Tiphaine DE LA FOREST D’ARMAILLE - Lycée Jean Giraudoux – Châteauroux - 2011
Mesdames, mesdemoiselles, messieurs,
L’Amazonie, poumon de la planète, recèle des trésors millénaires que l’avidité des hommes ne cesse
d’exploiter. Cette cupidité les a poussés à un acte inadmissible : la violation des droits de l’homme.
Car les industries venues abuser des ressources du sol amazonien, ont oublié un simple détail : les
250 000 amérindiens vivant dans cet Eden en péril. Détail gênant, que l’on préfère ignorer ! Que sont
ces quelques hommes face aux milliards de dollars que représentent l’or et le pétrole ? Que peuventils bien faire, eux qui sont dispersés en tribus à travers toute la jungle face aux exploitations
intensives du bois, et aux plantations destructrices du soja ? Un proverbe amérindien dit, « Là où sont
mes pieds, je suis à ma place ». Et où est leur place, sinon dans la forêt amazonienne ?
Aujourd’hui, au moment même où je vous parle, des êtres humains contemplent, impuissants, leurs
terres se faire dévaster, piller, et spolier. Ces hommes se voient réduits à l’esclavage, contraints de
défricher, et de torturer cette terre qu’ils vénèrent. Sur les 750 000 km² de forêt détruits en 40 ans,
vivaient des peuples heureux, en harmonie avec la nature. Il ne reste plus rien. Expulsées dans la
violence, des tribus entières sont massacrées, victimes de chasse à l’homme. N’ayant plus rien à
cultiver, leurs enfants meurent de faim. Profondément choqués par ce qu’ils endurent, ces derniers
hommes libres, qui vivent en symbiose avec la jungle, finissent par se suicider. Les chefs sont
assassinés, afin d’éviter toute révolte, et si une rébellion gronde, on les massacre. Le mercure, utilisé
par les orpailleurs, empoisonne les indigènes, les paralysant et provoquant la folie. Cet
empoisonnement s’est tellement répandu, qu’on le considère comme une maladie, sous le nom de
Minamata.
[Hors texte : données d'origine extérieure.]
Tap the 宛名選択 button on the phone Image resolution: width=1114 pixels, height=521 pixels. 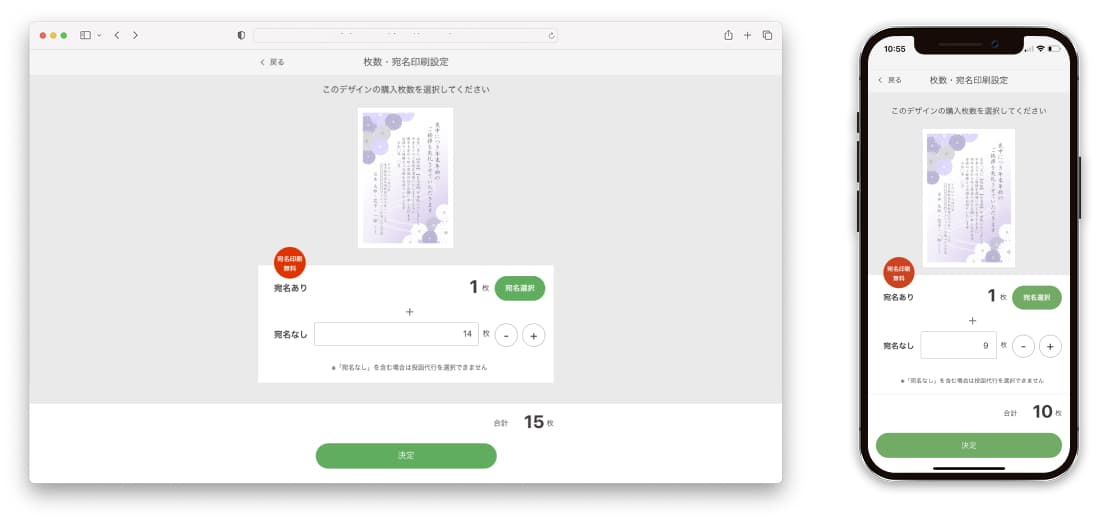tap(1037, 298)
La pollution due au pétrole provoque des fausses couches et des cancers.
Ces faits ont été mis en avant par l’ONG Survival, repris par Courrier International, et le célèbre
chanteur Sting, a pris la défense des peuples amérindiens victimes de la déforestation, en conviant les
gouvernements du bassin amazonien à assister à des conférences donnant la parole aux autochtones.
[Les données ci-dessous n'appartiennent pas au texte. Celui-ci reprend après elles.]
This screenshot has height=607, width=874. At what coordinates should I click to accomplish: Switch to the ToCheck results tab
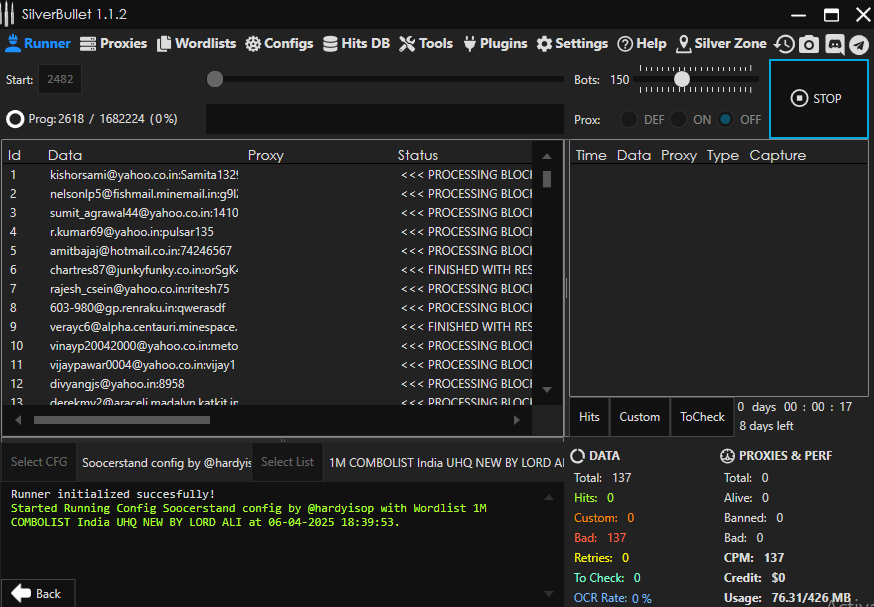coord(702,417)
Mesdames et messieurs, imaginez, des hommes armés débarquant chez vous, tuant, pillant, violant
vos femmes et vos filles, imaginez votre famille se faire ligoter, trancher la tête et brûler sans rien
pouvoir faire, sans que justice ne soit rendue ! Imaginez votre enfant mourir de faim parce que des
étrangers vous ont « légalement » pris votre terre, pour nourrir du bétail ! Imaginez, du jour au
lendemain, vous retrouver sans rien, sans famille, sans vivres, sans abri, obligés de fuir au plus
profond de la forêt, ou de vous retrouver dans des bidons-villes… ou sur les bords de route !
Les violations des droits de l’homme se traduisent par des expulsions brutales, des bombardements,
des meurtres, des pillages, des viols et de l’esclavage. La Déclaration universelle des droits de
l’homme précise bien que : « toute personne a droit à la propriété. Que nul ne sera soumis à
l’esclavage et à la servitude, et que tout individu a le droit à la vie, à la liberté et à la sûreté de sa
personne ». La Convention 169 relative aux droits des peuples indigènes garantit les intégrités
physique et spirituelle des peuples autochtones.
Mais qui sont les responsables ?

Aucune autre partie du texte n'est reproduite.